This lesson is in the early stages of development (Alpha version)

Testing our environment

Overview

Teaching: 45 min
Exercises: 0 min
Questions
  • Use Scikit Learn to build a simple linear regression machine learning problem.

Objectives
  • Familiarize with the basic steps involved in building a machine learning model.

  • Test our machine learning tools and environment.

GDP and happiness

We will start building a very simple model to predict people Happiness (as measured by the OECD) based on the country’s GDP (as provided by the IMF). This is also called model-based learning. For this course we will use Scikit-Learn but other libraries should provide similar functionalities.

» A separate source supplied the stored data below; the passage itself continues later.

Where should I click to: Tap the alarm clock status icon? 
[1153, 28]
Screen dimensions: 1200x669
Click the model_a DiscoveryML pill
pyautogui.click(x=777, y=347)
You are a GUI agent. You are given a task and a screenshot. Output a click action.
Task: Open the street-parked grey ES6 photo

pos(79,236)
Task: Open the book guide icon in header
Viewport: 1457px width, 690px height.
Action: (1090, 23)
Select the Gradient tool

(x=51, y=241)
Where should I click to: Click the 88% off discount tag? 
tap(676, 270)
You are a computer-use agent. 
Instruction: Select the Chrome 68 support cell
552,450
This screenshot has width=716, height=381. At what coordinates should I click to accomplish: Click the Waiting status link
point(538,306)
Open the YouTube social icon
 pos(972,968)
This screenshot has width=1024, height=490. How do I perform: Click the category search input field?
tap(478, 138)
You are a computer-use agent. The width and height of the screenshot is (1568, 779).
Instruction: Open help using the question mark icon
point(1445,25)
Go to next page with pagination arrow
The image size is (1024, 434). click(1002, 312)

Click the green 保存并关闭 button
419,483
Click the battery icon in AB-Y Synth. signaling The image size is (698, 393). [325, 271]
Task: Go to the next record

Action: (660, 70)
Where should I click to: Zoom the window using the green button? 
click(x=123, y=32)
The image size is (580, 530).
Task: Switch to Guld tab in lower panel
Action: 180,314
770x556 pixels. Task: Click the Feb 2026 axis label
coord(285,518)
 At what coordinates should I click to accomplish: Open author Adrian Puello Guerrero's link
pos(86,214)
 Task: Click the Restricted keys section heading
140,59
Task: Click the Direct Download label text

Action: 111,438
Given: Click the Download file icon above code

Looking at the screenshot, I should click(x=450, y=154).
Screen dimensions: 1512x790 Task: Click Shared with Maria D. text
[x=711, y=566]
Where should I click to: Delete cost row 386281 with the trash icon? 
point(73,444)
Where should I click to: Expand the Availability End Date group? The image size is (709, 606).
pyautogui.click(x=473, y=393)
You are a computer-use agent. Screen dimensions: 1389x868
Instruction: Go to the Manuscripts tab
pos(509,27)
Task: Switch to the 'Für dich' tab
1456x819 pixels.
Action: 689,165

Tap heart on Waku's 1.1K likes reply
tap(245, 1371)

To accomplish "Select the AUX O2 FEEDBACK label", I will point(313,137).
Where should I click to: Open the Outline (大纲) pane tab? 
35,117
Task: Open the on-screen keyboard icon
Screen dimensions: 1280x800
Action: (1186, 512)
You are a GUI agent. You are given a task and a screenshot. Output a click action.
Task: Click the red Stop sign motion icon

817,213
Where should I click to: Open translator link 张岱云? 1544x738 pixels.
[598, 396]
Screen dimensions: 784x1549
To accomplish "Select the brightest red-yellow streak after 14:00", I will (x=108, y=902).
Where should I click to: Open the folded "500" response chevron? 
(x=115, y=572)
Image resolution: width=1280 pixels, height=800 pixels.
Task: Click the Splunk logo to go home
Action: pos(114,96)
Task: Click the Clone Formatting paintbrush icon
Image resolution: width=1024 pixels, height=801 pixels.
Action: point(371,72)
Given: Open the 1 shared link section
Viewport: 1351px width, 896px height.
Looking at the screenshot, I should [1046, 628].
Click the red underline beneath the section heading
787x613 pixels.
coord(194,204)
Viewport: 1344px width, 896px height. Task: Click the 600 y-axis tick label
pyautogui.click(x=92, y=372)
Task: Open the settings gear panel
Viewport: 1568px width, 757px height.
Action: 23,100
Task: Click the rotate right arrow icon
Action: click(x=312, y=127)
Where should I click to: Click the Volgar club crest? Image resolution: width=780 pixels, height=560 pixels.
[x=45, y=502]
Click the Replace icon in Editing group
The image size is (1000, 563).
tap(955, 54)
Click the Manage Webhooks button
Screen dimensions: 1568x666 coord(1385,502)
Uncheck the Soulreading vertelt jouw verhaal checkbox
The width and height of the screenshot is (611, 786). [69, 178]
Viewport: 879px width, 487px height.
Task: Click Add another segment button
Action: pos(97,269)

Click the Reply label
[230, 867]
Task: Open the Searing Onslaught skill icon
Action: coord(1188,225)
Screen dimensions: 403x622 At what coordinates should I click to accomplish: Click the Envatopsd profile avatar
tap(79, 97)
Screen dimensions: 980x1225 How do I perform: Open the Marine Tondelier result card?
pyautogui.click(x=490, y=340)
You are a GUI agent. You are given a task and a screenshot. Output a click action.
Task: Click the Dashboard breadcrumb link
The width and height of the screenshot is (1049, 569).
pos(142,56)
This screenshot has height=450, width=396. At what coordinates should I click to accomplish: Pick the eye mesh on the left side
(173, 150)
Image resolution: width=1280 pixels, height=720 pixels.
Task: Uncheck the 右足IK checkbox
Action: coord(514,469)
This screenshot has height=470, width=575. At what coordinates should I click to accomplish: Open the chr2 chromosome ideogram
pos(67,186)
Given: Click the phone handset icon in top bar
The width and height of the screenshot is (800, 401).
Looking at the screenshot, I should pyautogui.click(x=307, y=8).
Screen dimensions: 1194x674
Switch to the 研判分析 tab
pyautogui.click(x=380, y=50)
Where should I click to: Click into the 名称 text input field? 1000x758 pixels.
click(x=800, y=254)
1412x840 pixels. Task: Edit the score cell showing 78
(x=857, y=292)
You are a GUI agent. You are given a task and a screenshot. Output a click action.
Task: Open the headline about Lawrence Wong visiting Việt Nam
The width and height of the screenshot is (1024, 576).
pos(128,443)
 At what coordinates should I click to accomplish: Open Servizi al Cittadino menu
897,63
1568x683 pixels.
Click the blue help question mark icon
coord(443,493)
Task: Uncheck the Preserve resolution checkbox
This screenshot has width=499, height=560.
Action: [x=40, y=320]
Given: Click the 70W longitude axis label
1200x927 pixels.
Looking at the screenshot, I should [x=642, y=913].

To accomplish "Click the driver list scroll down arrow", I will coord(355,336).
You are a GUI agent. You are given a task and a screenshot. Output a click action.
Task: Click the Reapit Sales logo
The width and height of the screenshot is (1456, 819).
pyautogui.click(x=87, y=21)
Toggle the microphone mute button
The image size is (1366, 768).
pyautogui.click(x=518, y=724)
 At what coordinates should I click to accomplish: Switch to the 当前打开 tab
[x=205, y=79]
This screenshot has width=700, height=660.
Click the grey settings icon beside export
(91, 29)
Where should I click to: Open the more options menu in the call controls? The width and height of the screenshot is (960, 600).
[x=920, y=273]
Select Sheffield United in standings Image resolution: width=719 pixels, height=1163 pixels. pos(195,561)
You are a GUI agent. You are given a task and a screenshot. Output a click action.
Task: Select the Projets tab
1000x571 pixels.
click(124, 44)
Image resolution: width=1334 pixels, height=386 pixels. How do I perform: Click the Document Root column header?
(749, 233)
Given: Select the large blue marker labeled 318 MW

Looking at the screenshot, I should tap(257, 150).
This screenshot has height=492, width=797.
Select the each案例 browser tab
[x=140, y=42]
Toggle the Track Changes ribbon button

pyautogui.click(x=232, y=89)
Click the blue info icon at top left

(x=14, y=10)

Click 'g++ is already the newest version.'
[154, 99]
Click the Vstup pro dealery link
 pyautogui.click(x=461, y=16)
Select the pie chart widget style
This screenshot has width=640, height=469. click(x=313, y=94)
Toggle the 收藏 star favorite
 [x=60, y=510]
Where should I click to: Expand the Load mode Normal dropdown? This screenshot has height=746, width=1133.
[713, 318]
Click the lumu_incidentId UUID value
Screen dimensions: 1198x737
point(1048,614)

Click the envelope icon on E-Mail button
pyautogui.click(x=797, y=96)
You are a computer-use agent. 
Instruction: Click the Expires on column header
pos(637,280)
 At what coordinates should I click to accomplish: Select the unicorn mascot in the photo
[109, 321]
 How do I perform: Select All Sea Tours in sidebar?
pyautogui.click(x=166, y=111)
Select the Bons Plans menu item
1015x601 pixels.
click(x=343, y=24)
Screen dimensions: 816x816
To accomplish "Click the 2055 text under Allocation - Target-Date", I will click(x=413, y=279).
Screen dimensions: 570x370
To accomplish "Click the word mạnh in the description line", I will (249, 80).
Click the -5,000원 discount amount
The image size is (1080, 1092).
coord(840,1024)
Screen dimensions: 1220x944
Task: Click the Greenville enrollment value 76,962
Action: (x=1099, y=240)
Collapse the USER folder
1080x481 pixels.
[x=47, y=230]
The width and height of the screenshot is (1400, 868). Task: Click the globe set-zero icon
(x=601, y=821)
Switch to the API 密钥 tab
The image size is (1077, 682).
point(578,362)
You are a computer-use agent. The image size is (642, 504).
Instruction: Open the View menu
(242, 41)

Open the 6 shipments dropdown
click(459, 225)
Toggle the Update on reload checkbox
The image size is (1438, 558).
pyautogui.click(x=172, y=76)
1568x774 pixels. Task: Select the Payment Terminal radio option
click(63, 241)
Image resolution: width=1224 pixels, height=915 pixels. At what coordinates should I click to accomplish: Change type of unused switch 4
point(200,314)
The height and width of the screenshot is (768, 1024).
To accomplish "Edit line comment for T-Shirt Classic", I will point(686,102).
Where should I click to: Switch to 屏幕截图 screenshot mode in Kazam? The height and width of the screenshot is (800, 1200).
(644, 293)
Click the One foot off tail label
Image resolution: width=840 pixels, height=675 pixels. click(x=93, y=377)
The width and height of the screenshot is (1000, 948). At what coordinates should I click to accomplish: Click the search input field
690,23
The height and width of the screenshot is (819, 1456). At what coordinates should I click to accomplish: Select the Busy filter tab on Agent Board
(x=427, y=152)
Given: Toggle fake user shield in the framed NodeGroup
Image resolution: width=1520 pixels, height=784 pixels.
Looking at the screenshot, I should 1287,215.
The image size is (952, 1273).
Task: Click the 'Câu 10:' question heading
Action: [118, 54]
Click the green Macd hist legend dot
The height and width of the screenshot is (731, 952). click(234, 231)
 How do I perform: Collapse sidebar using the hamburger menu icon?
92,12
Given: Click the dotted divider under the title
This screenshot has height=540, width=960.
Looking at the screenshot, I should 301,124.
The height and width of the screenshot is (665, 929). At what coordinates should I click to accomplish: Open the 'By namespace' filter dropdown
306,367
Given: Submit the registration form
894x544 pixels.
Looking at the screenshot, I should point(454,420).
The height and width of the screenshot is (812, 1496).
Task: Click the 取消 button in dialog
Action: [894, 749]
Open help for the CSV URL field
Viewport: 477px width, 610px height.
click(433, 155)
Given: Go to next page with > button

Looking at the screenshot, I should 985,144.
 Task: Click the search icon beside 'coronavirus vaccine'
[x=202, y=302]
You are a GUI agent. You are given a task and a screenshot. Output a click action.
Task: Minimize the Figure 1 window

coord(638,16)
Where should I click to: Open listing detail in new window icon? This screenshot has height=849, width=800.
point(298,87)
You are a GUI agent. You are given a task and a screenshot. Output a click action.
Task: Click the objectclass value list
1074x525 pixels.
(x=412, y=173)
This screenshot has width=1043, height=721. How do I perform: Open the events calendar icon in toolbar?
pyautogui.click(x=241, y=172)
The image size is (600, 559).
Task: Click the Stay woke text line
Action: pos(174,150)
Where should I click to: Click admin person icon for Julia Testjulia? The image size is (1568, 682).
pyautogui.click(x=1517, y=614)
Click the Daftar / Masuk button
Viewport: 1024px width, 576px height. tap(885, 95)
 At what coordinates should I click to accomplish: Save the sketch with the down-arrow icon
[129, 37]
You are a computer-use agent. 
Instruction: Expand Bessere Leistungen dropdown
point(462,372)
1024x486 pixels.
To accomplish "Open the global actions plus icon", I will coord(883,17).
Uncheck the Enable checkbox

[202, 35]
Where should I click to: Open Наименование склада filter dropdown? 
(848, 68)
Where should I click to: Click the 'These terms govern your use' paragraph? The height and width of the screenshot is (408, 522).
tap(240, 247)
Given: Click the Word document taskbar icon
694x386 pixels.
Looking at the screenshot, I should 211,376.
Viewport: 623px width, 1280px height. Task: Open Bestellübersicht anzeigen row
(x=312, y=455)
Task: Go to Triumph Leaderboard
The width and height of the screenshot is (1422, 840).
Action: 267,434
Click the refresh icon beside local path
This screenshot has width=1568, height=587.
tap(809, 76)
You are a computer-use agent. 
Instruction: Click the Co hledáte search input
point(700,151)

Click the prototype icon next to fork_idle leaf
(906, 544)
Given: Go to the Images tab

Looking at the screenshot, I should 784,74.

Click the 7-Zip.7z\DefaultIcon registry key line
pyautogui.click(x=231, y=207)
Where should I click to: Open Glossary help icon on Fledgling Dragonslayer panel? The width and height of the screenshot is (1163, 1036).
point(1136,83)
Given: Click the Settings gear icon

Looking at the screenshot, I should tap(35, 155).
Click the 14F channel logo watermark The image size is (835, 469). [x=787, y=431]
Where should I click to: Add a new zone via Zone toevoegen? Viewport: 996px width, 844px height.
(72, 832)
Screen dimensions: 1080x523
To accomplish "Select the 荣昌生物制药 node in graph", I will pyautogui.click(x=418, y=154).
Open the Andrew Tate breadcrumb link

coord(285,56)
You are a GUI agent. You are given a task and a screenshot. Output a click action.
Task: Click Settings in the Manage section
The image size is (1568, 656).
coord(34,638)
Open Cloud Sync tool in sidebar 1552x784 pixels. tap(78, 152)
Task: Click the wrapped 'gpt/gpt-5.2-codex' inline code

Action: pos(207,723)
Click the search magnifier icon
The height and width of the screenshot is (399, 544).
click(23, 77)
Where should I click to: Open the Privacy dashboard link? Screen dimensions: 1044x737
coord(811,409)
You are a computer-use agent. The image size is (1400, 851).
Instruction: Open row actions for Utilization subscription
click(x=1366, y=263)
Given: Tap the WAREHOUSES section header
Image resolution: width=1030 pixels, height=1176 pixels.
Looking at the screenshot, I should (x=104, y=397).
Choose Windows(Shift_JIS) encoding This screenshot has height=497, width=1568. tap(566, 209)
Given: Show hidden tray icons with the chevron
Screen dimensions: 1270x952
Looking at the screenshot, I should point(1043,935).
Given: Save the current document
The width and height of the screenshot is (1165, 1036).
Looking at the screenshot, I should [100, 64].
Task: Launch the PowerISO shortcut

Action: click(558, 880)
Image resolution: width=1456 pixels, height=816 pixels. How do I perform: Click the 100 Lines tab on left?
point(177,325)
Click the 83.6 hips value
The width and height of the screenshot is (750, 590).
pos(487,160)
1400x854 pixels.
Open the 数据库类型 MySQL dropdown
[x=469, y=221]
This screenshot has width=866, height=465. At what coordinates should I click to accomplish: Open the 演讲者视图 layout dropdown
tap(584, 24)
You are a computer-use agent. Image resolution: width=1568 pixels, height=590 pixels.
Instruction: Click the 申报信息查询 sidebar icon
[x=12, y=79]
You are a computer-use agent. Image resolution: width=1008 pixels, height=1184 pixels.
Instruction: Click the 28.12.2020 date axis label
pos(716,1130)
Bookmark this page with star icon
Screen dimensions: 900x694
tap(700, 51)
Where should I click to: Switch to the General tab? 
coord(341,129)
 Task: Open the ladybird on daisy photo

Obtaining and working with data

When developing Machine Learning applications you will likely need to work with databases either by creating them yourself or obtaining some already available. Depending on the field and stage of your research, the databases can range from a few megabytes to several hundreds gigabytes and ever bigger. At that point you’ll likely need to consider carefully (even more if the database has data protection requirements) how best to manage storage requirements in order to optimize available resources in your work system. Do not hesitate to contact your system administrators to discuss further any doubts or concerns that you might have.

Luckily for this training the databases we will be working with are publicly available from the OECD’s Better Life Index) and the IMF’s GDP per capita) and only occupy a few megabytes. You can also find them in the zip file provided for this training course.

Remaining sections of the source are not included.